-- begin INFORMATION GIVEN --

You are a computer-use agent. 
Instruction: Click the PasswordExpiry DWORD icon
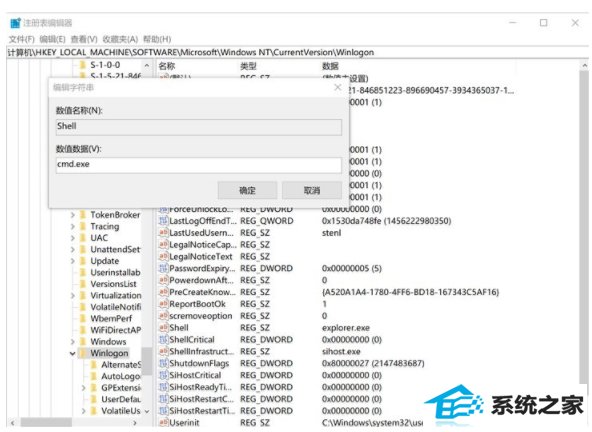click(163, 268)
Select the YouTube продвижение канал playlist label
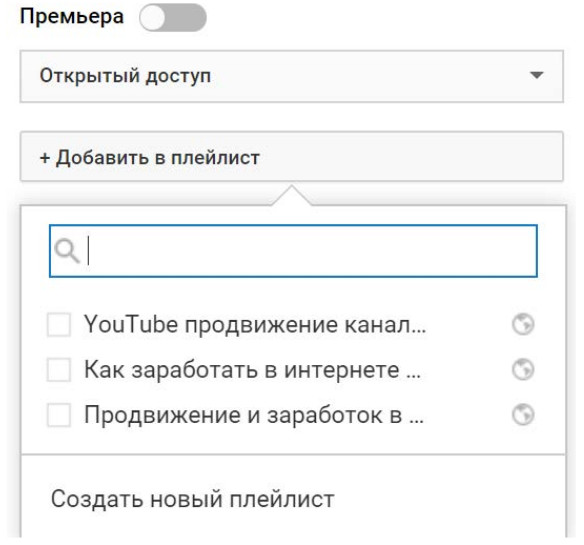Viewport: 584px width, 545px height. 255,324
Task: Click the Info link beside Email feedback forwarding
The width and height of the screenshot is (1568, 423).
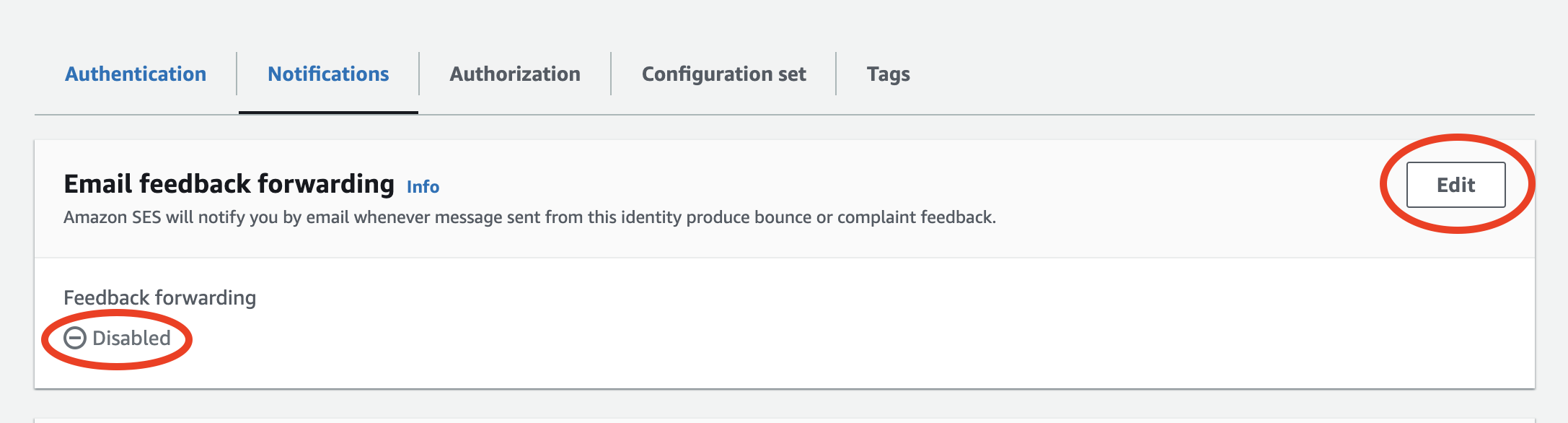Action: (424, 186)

-- end INFORMATION GIVEN --

#### YOUR INSTRUCTIONS
Rewrite every line above in full and decrease every number in the answers, such as the click coordinates, by 123, leaving all other text unchanged. Leave the pictures out.

#### RESPONSE TO THIS TASK
You are a computer-use agent. 
Instruction: Click the PasswordExpiry DWORD icon
click(40, 145)
Select the YouTube продвижение канал playlist label
Viewport: 461px width, 422px height. 132,201
Task: Click the Info link beside Email feedback forwarding
The width and height of the screenshot is (1568, 423).
Action: (301, 63)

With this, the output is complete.